[WORK ORDER] Some lines in the entries contain the word "agent". Copy all of them.

[DATA PROVIDED]
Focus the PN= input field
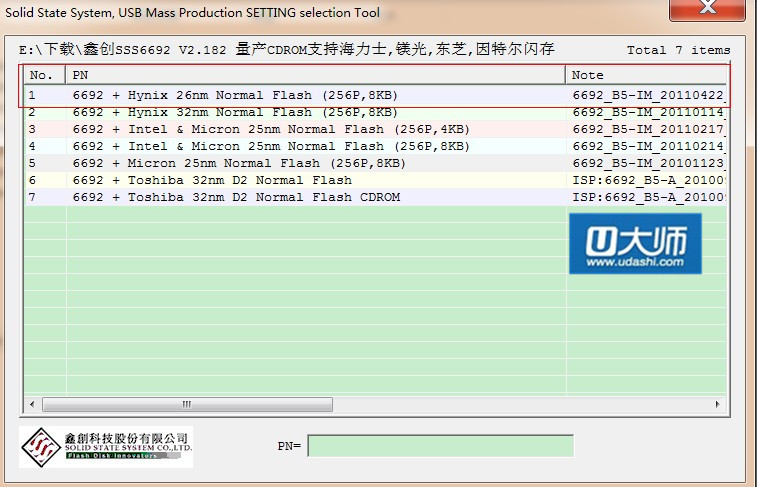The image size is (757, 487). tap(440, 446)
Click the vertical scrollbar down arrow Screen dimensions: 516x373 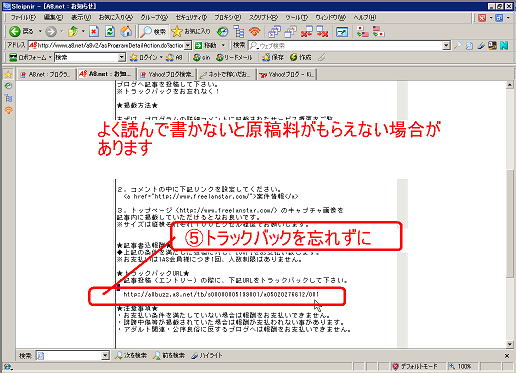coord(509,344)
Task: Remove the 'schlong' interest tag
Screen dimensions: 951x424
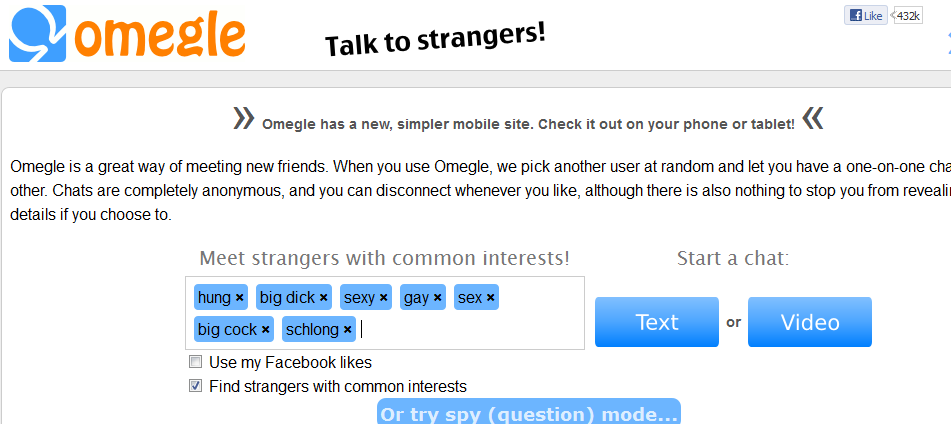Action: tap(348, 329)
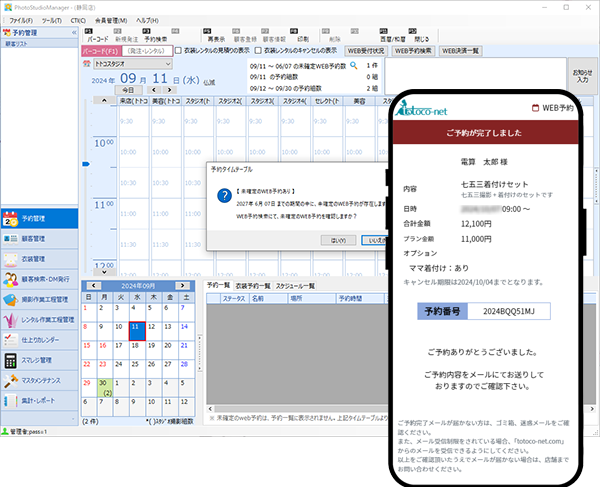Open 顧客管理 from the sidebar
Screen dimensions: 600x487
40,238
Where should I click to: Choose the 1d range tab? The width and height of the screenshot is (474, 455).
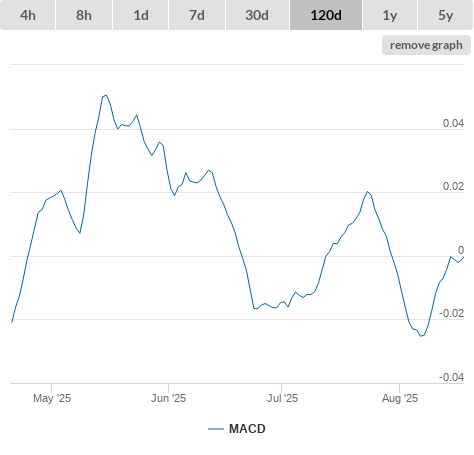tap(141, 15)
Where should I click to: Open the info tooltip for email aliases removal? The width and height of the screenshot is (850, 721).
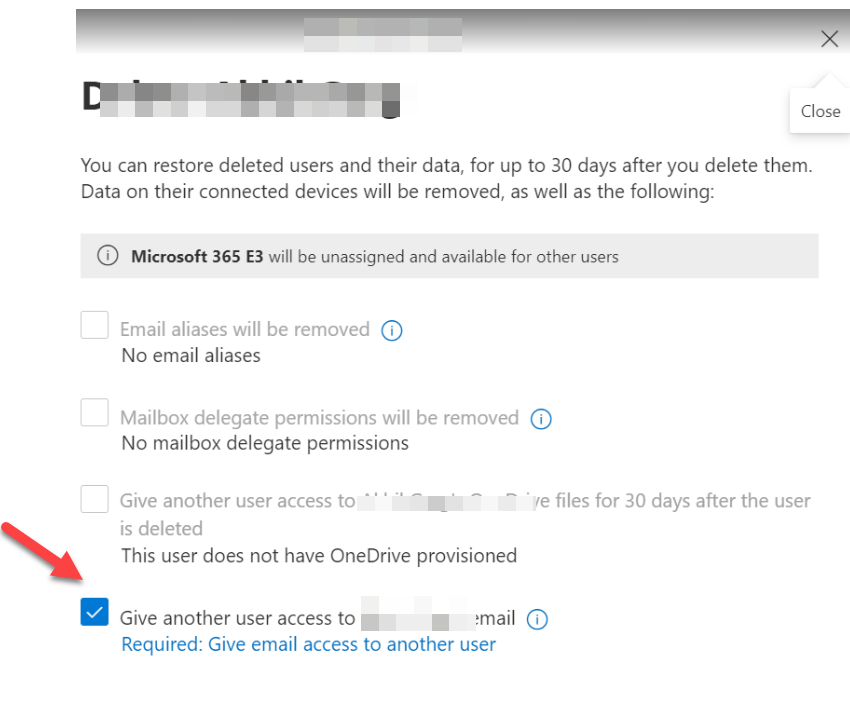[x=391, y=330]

--

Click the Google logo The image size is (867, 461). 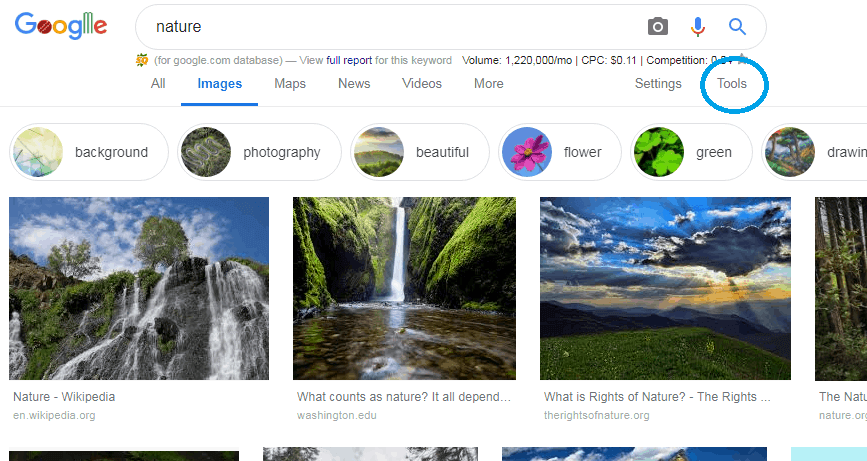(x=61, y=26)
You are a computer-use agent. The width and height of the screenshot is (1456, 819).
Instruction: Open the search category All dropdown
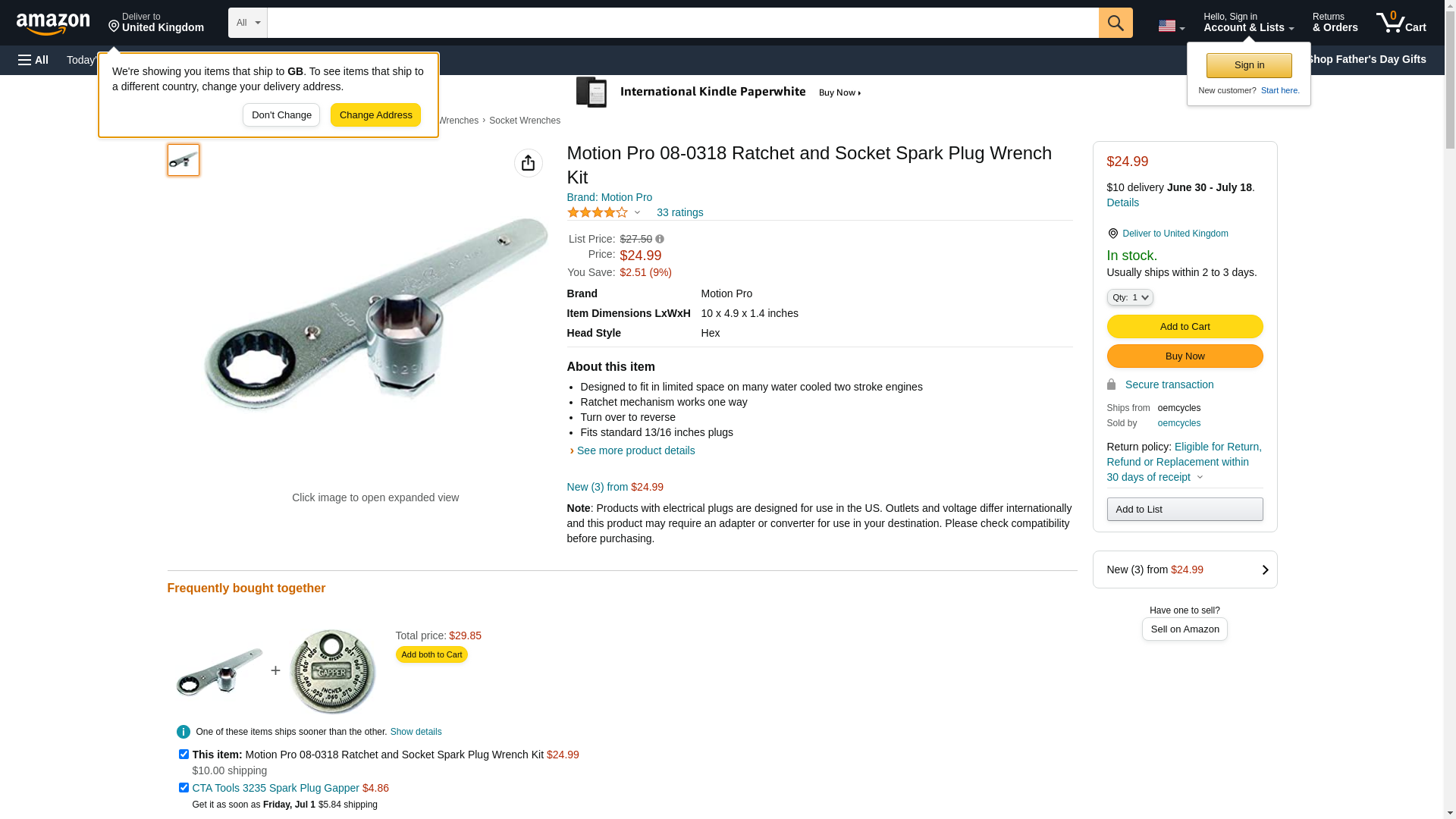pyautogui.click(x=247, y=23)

--

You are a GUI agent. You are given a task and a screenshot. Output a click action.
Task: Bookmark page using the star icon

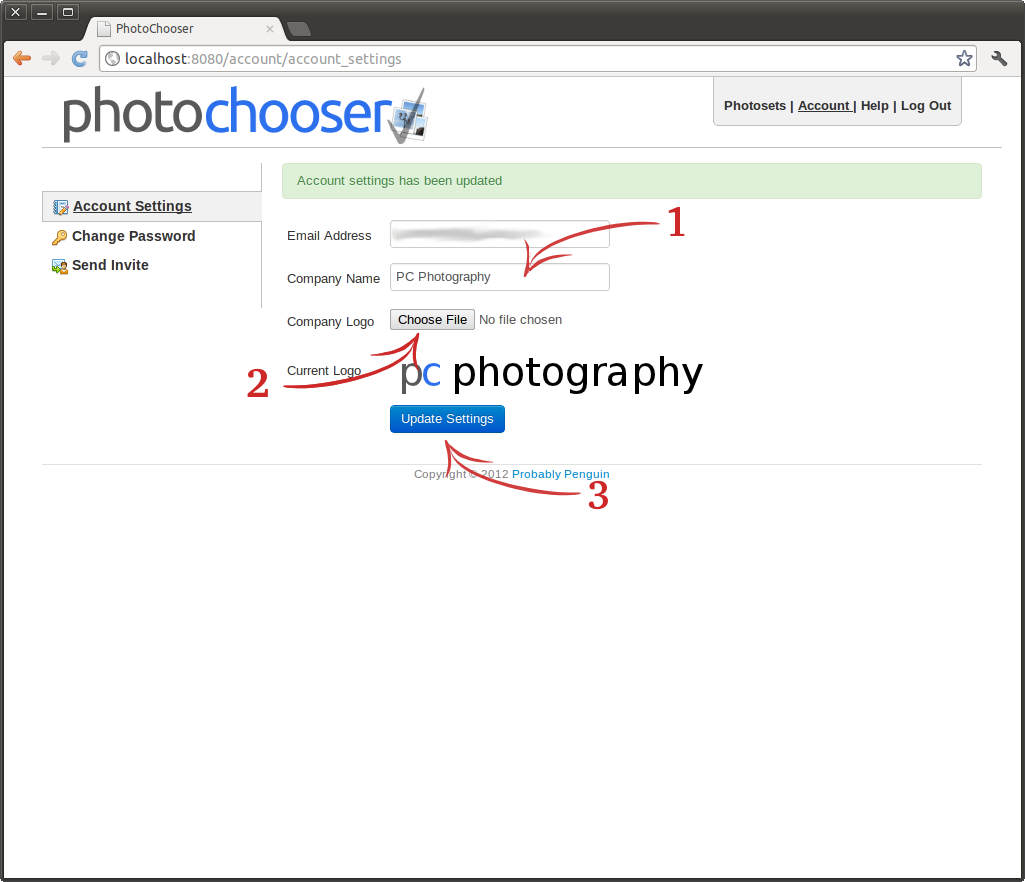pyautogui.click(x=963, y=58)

[EXPECTED ANSWER]
You are a computer-use agent. The width and height of the screenshot is (1456, 819).
You are a GUI agent. You are given a task and a screenshot. Output a click action.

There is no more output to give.